Asia shares jolted by grim Chinese data, growth risks

A survey of confidence among Japan's big businesses showed they remain cautious, with worries about the global outlook offsetting fading concerns about the impact of this year's major earthquakes and typhoons. PHOTO: AFP

TOKYO (REUTERS) - Asian shares tumbled on Friday (Dec 14) after China reported a set of weak data, fanning fresh worries of a slowdown in the world's second-biggest economy and leaving investors fretting over the wider impact of a yet unresolved Sino-US trade dispute.

MSCI's broadest index of Asia-Pacific shares outside Japan fell 1.3 per cent. Japan's Nikkei, also dragged down by the country's weak tankan sentiment index, dropped 2.0 per cent.

China's benchmark Shanghai Composite and the blue-chip CSI 300 closed down 1.5 per cent and 1.7 per cent, respectively, and Hong Kong's Hang Seng was off 1.5 per cent.

Financial spread-betters expect London's FTSE Frankfurt's DAX and Paris's CAC to fall between 0.7 and 0.8 per cent when they open.
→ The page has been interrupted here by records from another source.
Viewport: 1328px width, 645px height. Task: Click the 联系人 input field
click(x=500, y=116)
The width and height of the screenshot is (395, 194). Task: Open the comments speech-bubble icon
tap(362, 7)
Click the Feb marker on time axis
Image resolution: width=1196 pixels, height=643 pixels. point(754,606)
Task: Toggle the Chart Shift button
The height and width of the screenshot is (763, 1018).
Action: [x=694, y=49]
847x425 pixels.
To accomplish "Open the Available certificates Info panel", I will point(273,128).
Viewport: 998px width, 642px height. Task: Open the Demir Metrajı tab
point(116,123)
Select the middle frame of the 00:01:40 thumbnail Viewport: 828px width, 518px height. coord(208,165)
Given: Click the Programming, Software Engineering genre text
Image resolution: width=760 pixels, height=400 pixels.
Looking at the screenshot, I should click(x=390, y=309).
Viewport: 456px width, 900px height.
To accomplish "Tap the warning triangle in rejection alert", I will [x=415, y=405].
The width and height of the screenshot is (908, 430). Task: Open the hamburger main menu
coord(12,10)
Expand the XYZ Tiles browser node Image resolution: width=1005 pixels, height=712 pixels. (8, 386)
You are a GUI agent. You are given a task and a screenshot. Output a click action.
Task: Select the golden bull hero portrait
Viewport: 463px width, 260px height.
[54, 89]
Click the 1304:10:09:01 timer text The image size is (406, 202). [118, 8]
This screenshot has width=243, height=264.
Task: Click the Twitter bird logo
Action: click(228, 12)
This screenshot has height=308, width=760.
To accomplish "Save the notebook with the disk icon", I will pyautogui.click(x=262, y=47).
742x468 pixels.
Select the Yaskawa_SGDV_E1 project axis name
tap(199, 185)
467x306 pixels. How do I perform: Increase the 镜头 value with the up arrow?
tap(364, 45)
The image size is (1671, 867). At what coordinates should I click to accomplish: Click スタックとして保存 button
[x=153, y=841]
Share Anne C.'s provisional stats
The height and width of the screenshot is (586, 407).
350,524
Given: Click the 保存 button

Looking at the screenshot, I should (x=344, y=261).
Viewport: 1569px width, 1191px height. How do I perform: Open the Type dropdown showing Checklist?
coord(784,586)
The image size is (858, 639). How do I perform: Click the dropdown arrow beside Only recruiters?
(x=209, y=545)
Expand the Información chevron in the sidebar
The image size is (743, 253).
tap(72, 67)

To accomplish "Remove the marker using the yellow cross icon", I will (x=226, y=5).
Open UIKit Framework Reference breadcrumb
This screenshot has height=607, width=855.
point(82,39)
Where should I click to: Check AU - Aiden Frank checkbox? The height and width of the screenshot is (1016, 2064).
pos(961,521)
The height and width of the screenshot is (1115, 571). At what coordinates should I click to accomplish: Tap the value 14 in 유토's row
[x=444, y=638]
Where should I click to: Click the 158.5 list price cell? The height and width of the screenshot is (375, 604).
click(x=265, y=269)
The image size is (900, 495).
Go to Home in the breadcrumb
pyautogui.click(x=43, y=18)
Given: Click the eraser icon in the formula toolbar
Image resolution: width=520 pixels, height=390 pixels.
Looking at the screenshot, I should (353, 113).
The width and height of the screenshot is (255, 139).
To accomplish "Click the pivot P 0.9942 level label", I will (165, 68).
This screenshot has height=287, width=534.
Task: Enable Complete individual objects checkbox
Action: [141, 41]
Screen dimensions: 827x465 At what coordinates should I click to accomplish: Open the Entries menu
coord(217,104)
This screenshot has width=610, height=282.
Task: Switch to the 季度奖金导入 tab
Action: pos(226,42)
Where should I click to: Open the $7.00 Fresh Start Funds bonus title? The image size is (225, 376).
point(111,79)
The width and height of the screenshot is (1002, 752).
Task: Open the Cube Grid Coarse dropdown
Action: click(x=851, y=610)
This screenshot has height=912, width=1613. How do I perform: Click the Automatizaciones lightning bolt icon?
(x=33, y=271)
China's November retail sales grew at the weakest pace since 2003 and industrial output rose the least in nearly three years as domestic demand softened further, underlining rising risks to the economy as Beijing works to defuse a trade dispute with the United States.

A Chinese statistics bureau spokesman said the November data showed downward pressure on the economy is increasing.

The data "means that the worst is yet to come and policymakers will be very worried, particularly with consumption growth falling off a cliff," said Sue Trinh, head of Asia FX strategy at RBC Capital Markets in Hong Kong.

"So I expect further support measures including rate cuts will come in coming weeks, although these data would indicate measures to date aren't really working."

The Chinese yuan weakened 0.15 per cent to 6.8888 per US dollar in offshore trade following the data.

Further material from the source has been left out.